EXERCISE:
Only the lines from the one containing "The image size" through the end of the data below are to be repeated, exactly as given, without pictures.

MATERIAL FOR THE TASK:
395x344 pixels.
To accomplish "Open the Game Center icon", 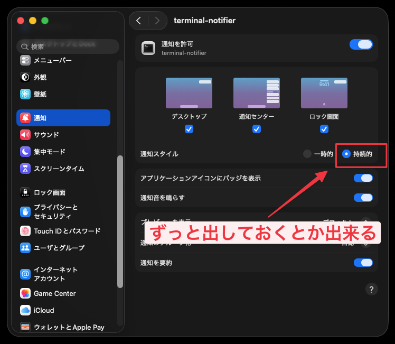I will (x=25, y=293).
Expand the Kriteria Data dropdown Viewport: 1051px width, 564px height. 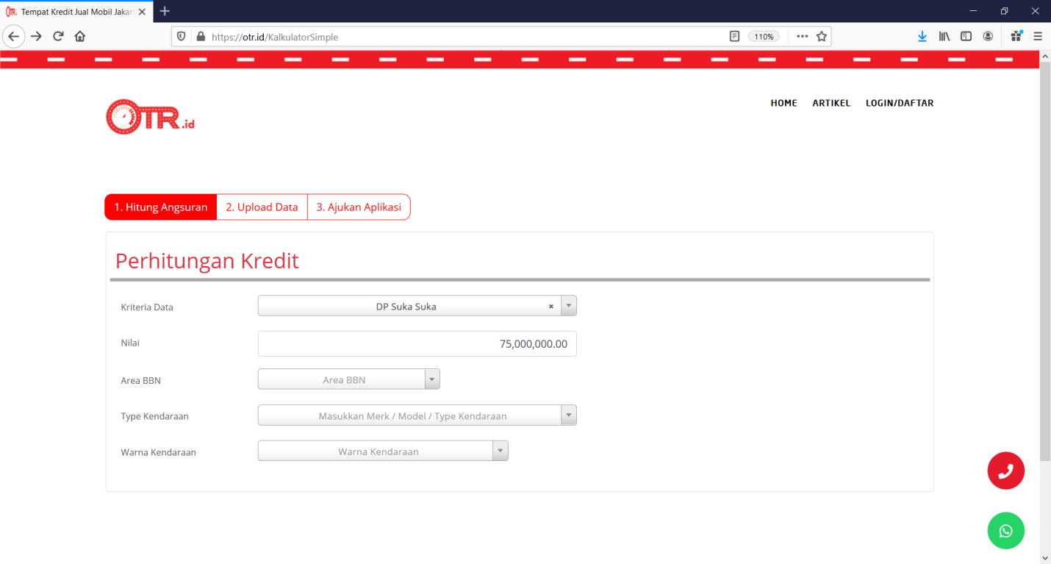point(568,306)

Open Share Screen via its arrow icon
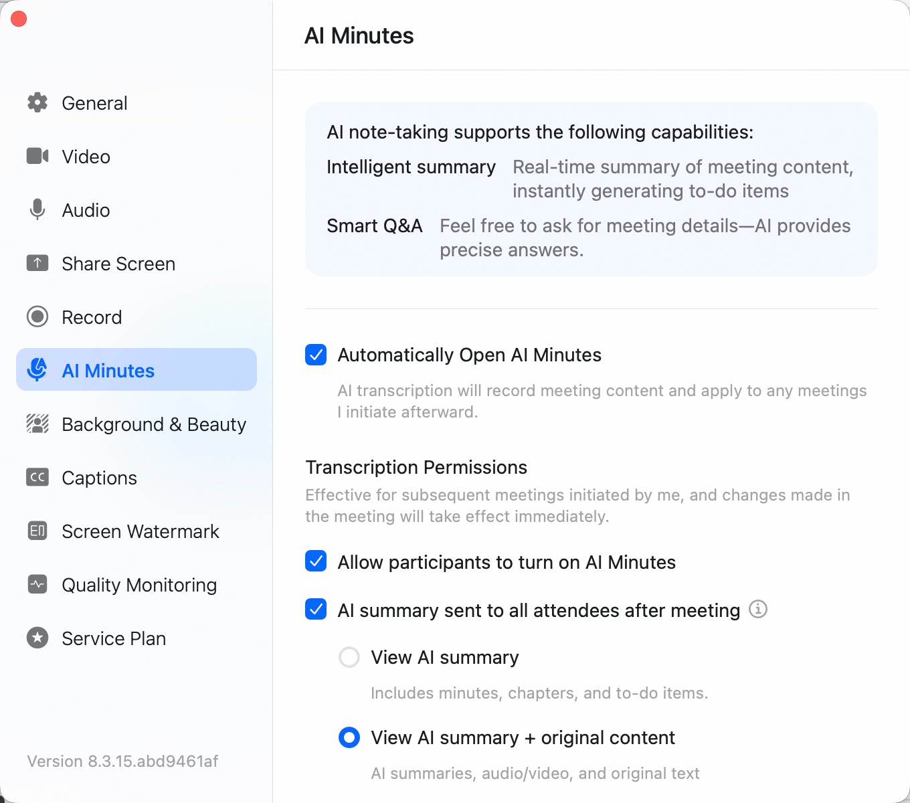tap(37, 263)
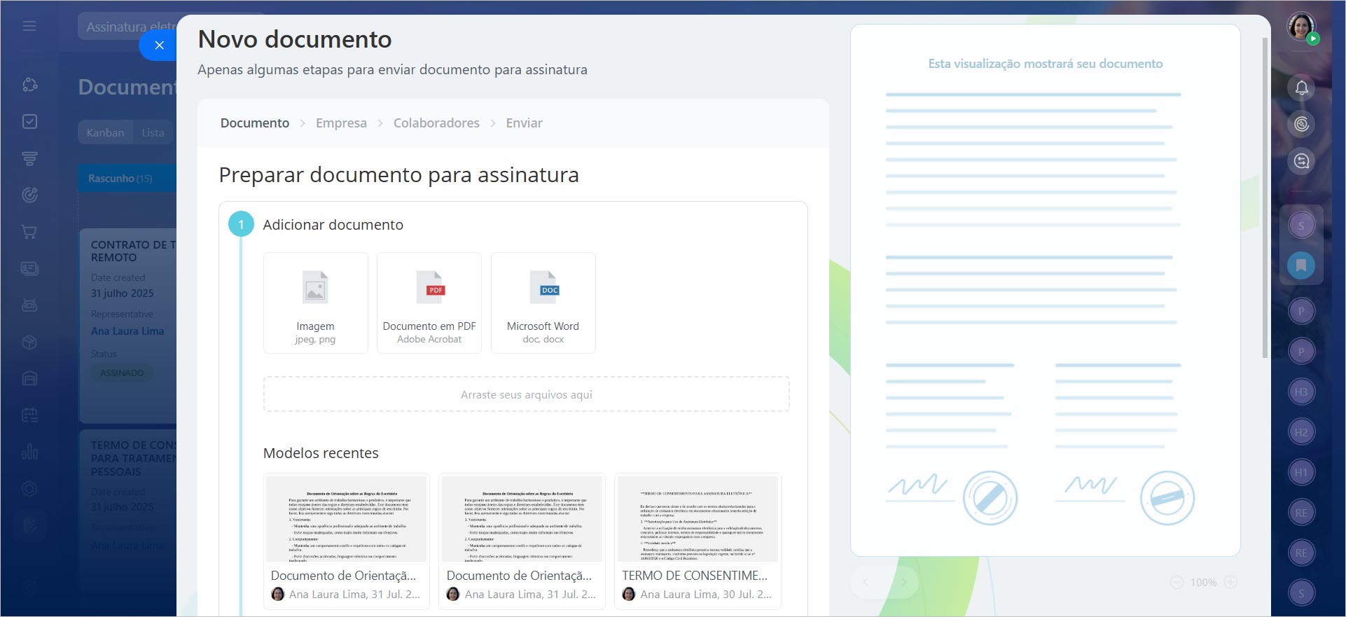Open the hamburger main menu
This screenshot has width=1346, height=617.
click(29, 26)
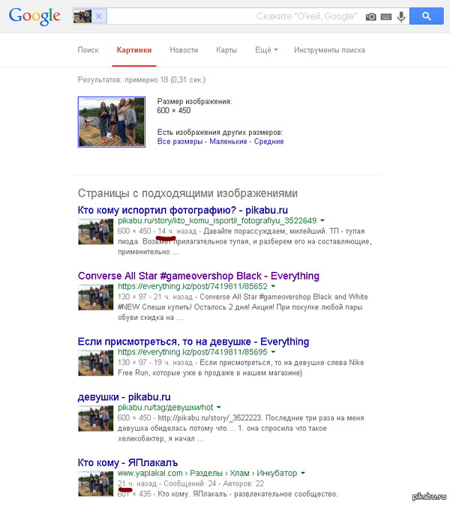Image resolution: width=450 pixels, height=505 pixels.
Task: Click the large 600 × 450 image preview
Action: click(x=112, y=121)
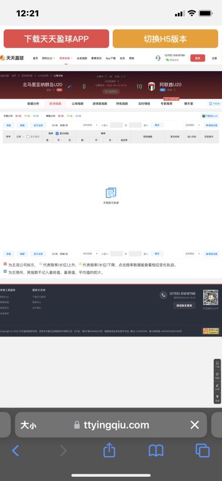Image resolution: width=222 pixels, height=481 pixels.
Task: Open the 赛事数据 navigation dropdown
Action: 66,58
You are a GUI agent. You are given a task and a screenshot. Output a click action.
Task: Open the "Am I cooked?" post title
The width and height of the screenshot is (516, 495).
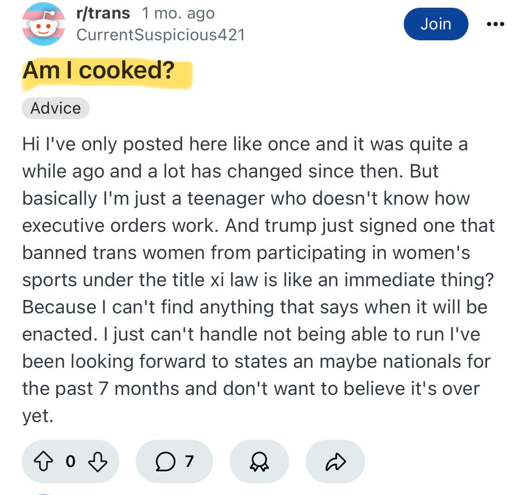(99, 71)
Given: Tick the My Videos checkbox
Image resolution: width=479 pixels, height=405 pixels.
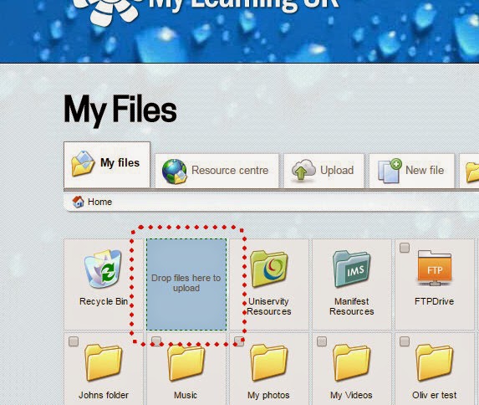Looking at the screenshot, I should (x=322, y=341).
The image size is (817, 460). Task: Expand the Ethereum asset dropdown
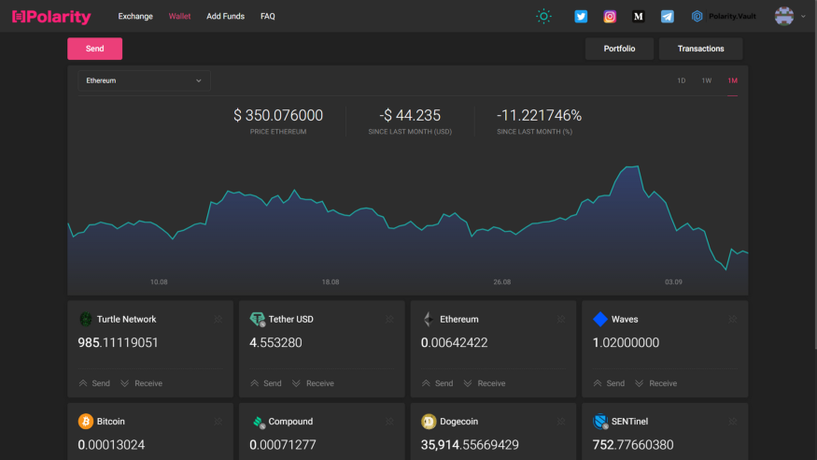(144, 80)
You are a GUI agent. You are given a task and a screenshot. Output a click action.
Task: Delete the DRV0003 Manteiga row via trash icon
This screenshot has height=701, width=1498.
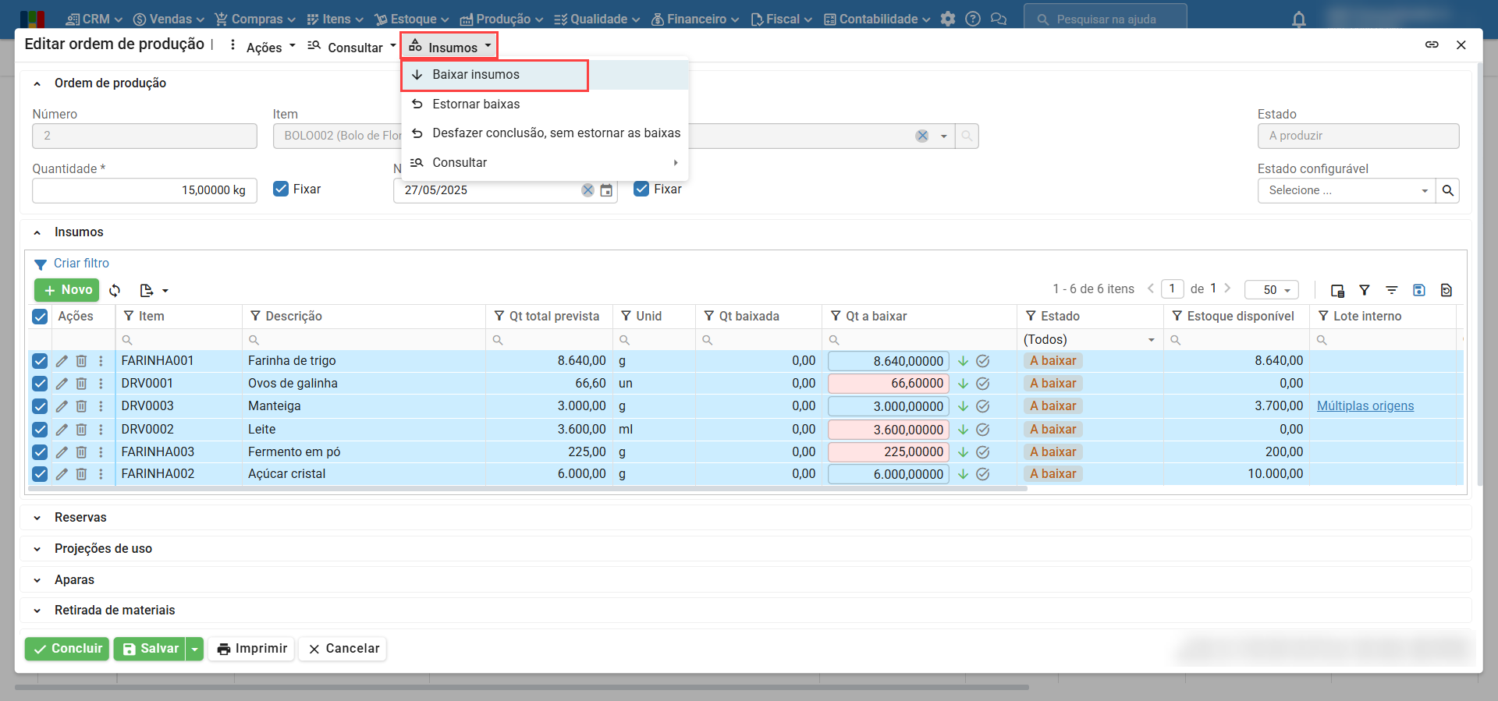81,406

RESULT:
The image size is (817, 460). Task: Expand the Ethereum asset dropdown
(144, 80)
You are a GUI agent. You are given a task and a screenshot. Output a click action.
Task: Delete the DRV0003 Manteiga row via trash icon
This screenshot has height=701, width=1498.
81,406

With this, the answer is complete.